Her öldürülen, dövülen, tecavüz edilen kadınla birlikte hepimizin insanlığından bir parça daha gidiyor. Biz kadınlar, sanki bir savaşın silahsız bırakılmış tarafı gibi durmadan “avlanıyoruz”. Ama av sezonu bitti. Cevap veriyoruz. Kendimizi ve kız kardeşlerimizi savunuyoruz. Önce dalga geçeceksiniz, sonra sinirleneceksiniz, sonra bastırmaya kalkacaksınız ama en sonunda kabul edeceksiniz.
Şunu anlamıyorlar.
Faşizm ve tutucu dindarlık kadın düşmanıdır. Faşizmin ve tutucu dindarlığın yanında saf tutan kadınlar, kız kardeşlerine, gelecekte doğacak bütün kız çocuklarına, dolayısıyla da kendine ihanet içindedir. Kendine ihanet ihanetlerin en büyüğüdür. Ve sonucu sizi, ta kendinizi öldürür.
Şunu görmüyorlar.
Bizim güçlenmemizin kadın düşmanlarını nasıl ve neden ürküttüğünün farkındayız. Bu korku bin yıllardır dünyayı yönetiyor. Ama dünya artık bizi istiyor. Bizim doğa ve insanın bir bütün olduğunu söylememizi istiyor. Bizim dünyanı insan olmasının neşesinin yönetmesi gerektiğine dair inancımızı istiyor.
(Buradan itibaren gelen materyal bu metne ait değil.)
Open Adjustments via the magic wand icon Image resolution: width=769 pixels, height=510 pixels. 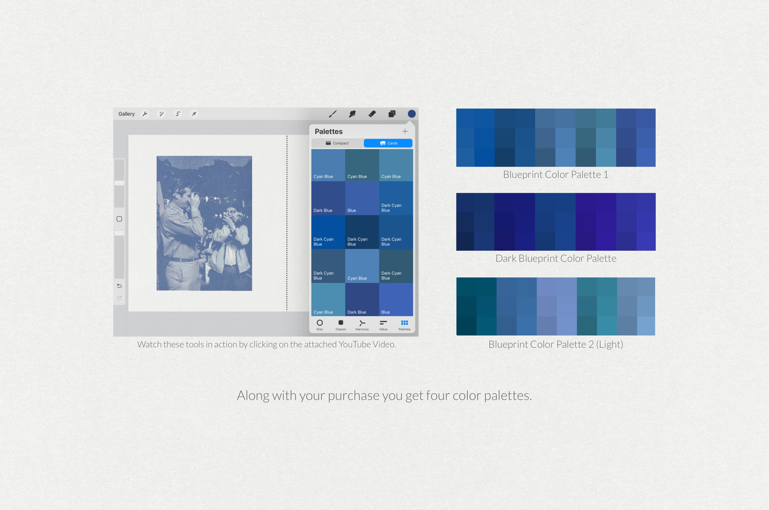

Dünya artık onu Dişi bir Atlas’ın omuzlamasını istiyor. Şimdi bizim zamanımız ve zamanı gelen gerçeklerin ortaya çıkmasını kimse engelleyemez.
Kız kardeşlerim,
Eğer siz de bazen şüpheye düşüp “Bu kadınlık değil, insanlık meselesidir” gibi cümlelere kendinizi kaptırıyorsanız şunu bilmelisiniz: Eğer kadın olarak ve kadın olduğunuz için saldırı altındaysanız kendinizi bir kadın olarak savunmaktan başka yol yoktur. Kadının da insan olduğunu kabul etmeyenlere insanlık öğretmek için önce kadın olarak haklarınıza sahip çıkmalısınız.
Kız kardeşlerim,
Öfkeyle bağıran, polisten dayak yiyen, kelepçelenen kadınlara bakıp sakın sanmayın ki o kadınlar farklı. Siz daha akıllı, daha becerikli veya daha güçlü değilsiniz. Bilin ki sadece sıra henüz size gelmedi. Ama susarsanız gelecek. Bağırın, dans edin ve kız kardeşlerinize destek verin. Korkmayın. Çünkü kadınlar varsa korku yoktur. Kız kardeşlik varsa gerisi kolay.